= Aim of the task =
Copy out the records below, from the line with "The width and" up to and including the line with "agency-label: NOAA is", word for word and without the pictures.

= Dataset entries =
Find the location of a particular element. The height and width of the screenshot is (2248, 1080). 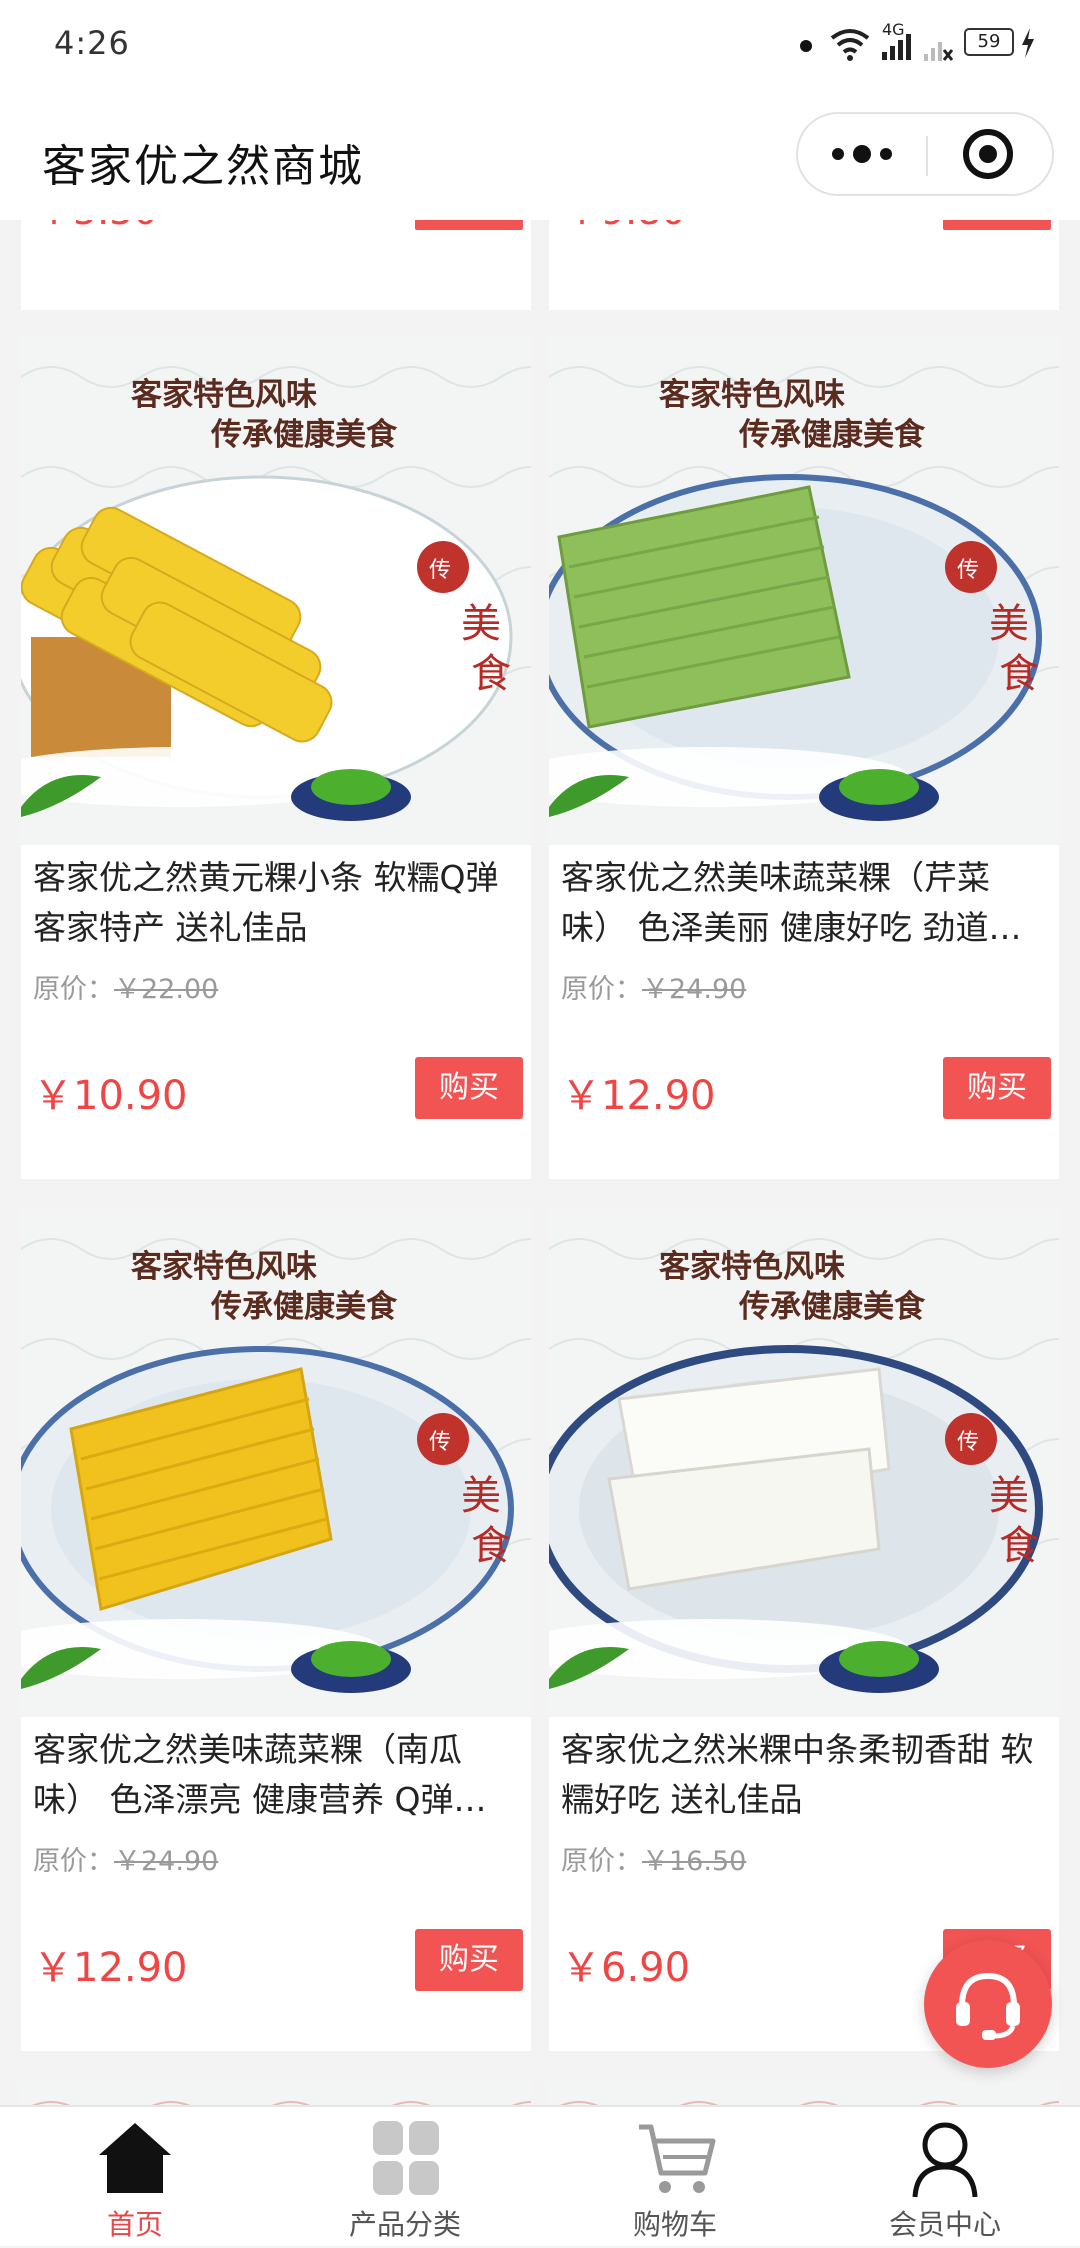

original-price-row: 原价：￥22.00 is located at coordinates (126, 986).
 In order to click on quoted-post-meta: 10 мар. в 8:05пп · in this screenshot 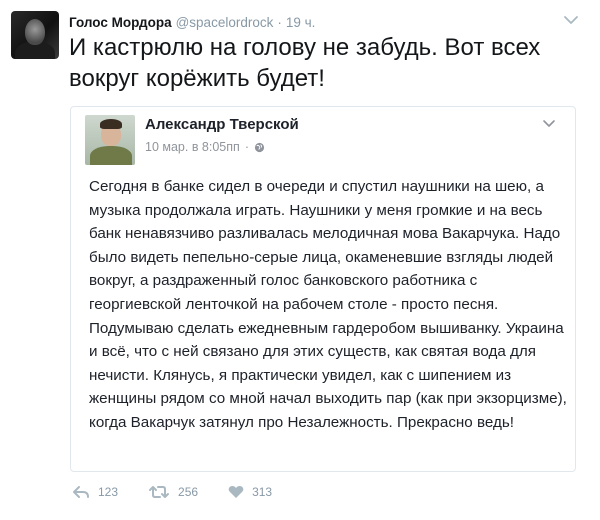, I will do `click(205, 147)`.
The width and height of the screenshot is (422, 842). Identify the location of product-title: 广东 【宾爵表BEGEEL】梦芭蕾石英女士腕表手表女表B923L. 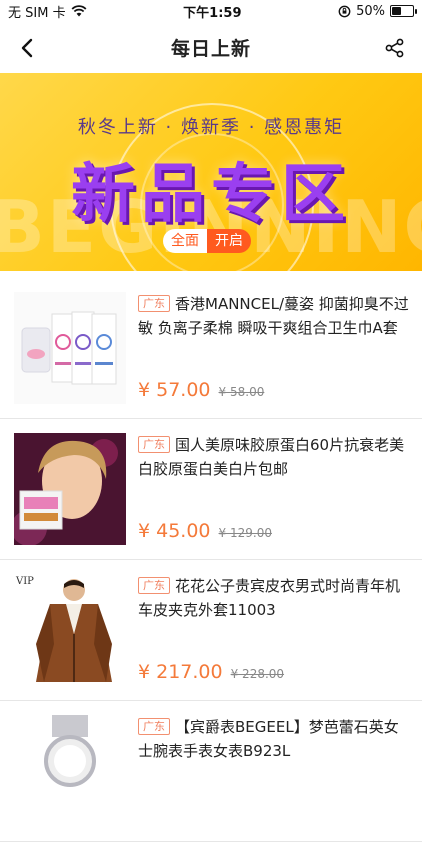
(274, 739).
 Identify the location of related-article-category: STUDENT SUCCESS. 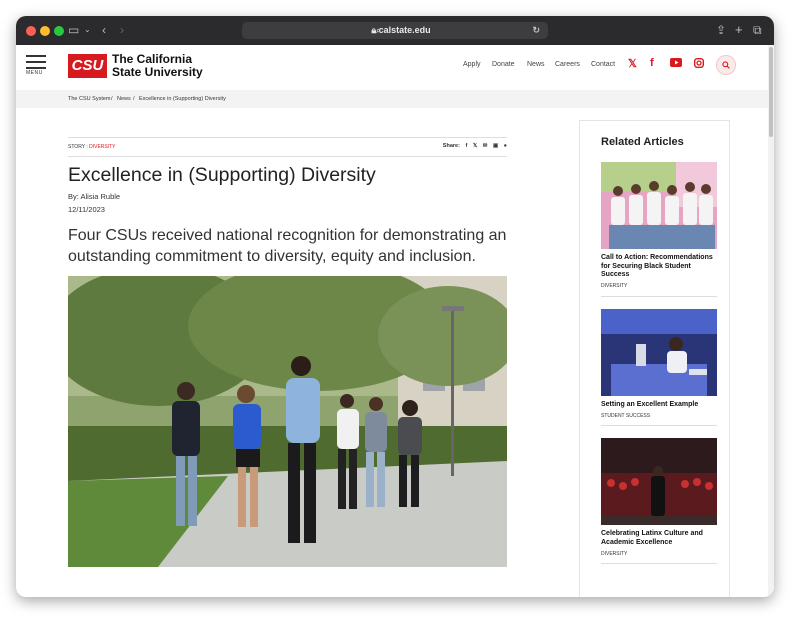
(626, 416).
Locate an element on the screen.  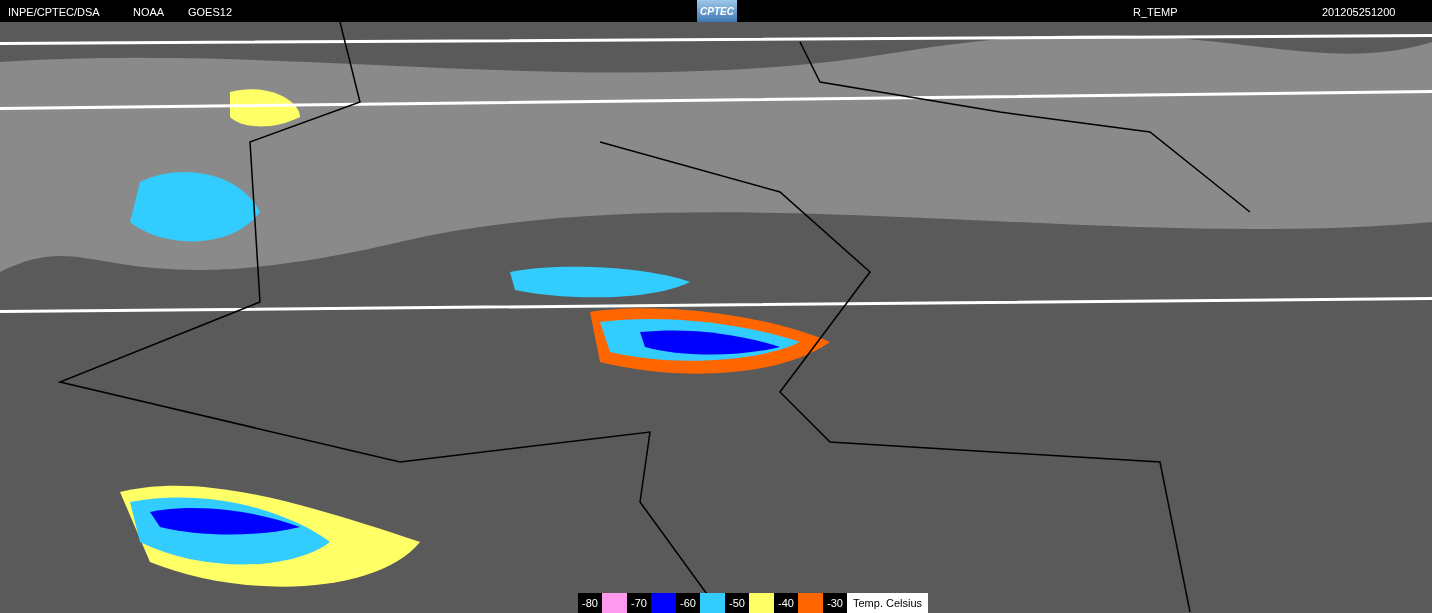
agency-label: NOAA is located at coordinates (149, 12).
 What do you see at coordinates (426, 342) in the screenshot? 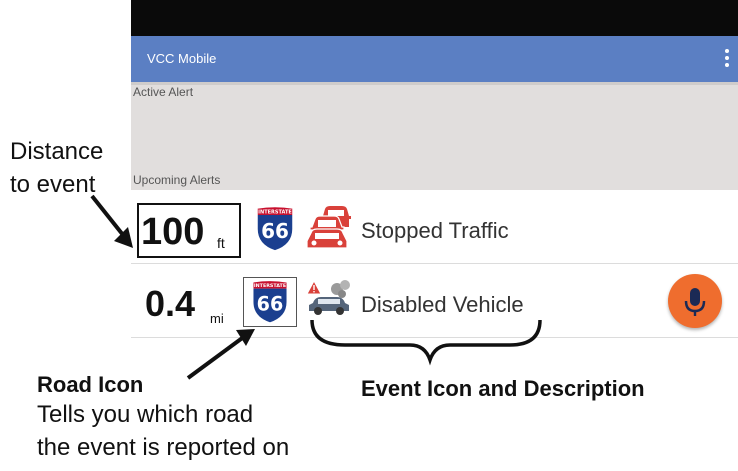
I see `event-brace` at bounding box center [426, 342].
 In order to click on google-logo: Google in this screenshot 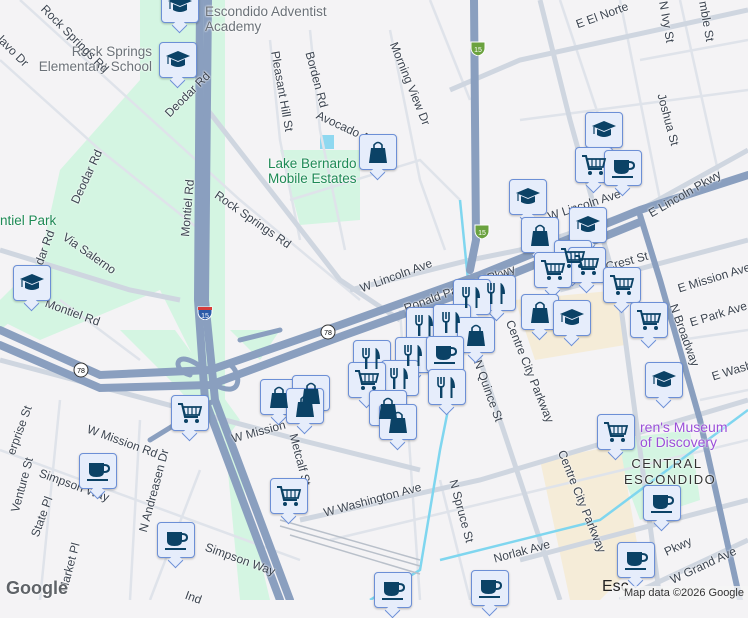, I will do `click(37, 588)`.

= Task response =
The width and height of the screenshot is (422, 842). Identify the location of product-title: 广东 【宾爵表BEGEEL】梦芭蕾石英女士腕表手表女表B923L. 
(274, 739).
 Identify the location of related-article-category: STUDENT SUCCESS. 
(626, 416).
Locate an element on the screen.  
agency-label: NOAA is located at coordinates (149, 12).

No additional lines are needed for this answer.